James L. KimbleR, Judge.

This case is a consolidated case involving claims by Everett and Tamara Plesz for the death of Darlene Plesz. Tamara Plesz is seeking compensation for Darlene’s death under the uninsured/underinsured provisions of her auto policy issued by State Farm Mutual Insurance Company. Everett is seeking compensation for Darlene’s death under his UIM coverage in excess of the $100,000 he has been offered. Both plaintiffs also seek a declaration that certain provisions of the Ohio Revised Code are unconstitutional, although the Ohio Attorney General was not made a party. The parties have entered into certain factual stipulations. This matter is now before the court for adjudication as to the issues on which the parties are seeking a declaratory judgment.

STATEMENT OF THE FACTS

On September 19, 1995, a car negligently driven by Darlene Plesz’s daughter, Jill, struck Darlene Plesz, wife of Everett and mother of Tamara and Jill. A person who is not a member of the Plesz family owned the car. The car was uninsured. Darlene lived for a week after being struck. During that time her hospital expenses were over $33,000.

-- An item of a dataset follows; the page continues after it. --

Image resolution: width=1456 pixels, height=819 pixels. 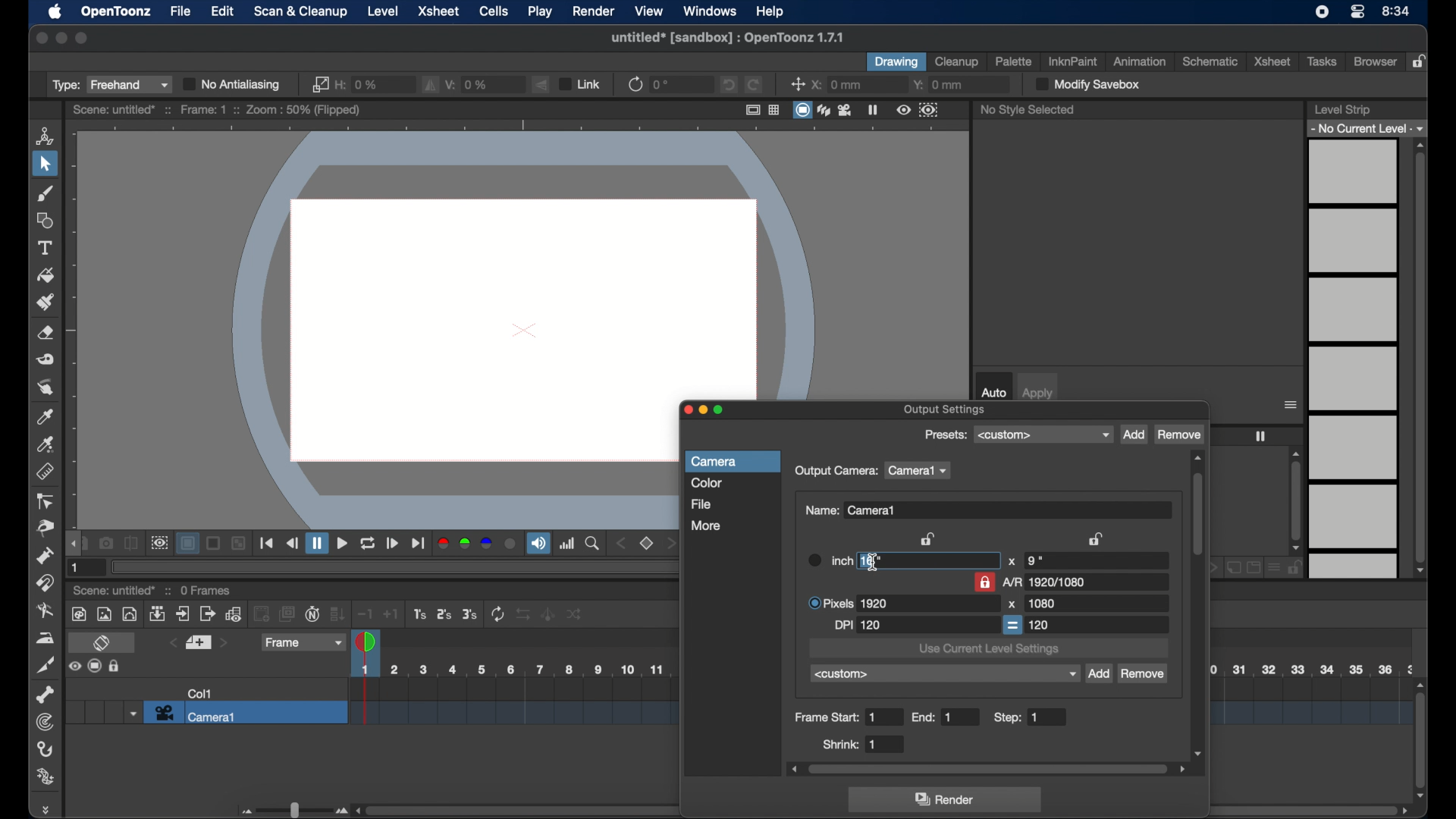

[4]*4At the time of the accident, both Everett and Tamara were insured by a policy issued by State Farm Mutual Insurance Company. Everett’s policy was issued in 1981 and Tamara’s policy was issued in 1993. At the time of the accident, Tamara’s policy was less than two years old.

Everett’s policy and Tamara’s policy each contained $100,000/300,000 for uninsured/underinsured coverage. The $100,000 was for each person, and the $300,000 was for each accident. Prior to Darlene’s death, State Farm claims it sent an amendment to each policy called “Endorsement 6090MM.”

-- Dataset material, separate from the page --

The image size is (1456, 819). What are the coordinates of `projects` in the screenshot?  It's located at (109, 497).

Endorsement 6090MM, which both Everett and Tamara do not remember receiving, limits the coverage of all bodily injuries to a single person under the UIM coverage to $100,000. The endorsement was supposedly effective for each policy in November 1994, at the time of a six-month renewal.

The endorsement was made after Senate Bill 20 was enacted. Senate Bill 20, which is now contained in R.C. 3937.18(H), allows an insurance company to limit all claims for bodily injury to any one person, “including death,” to the same amount of coverage that is available for injuries sustained by one person. In this case, State Farm claims that this means that Everett can receive only $100,000 under his policy for Darlene’s death.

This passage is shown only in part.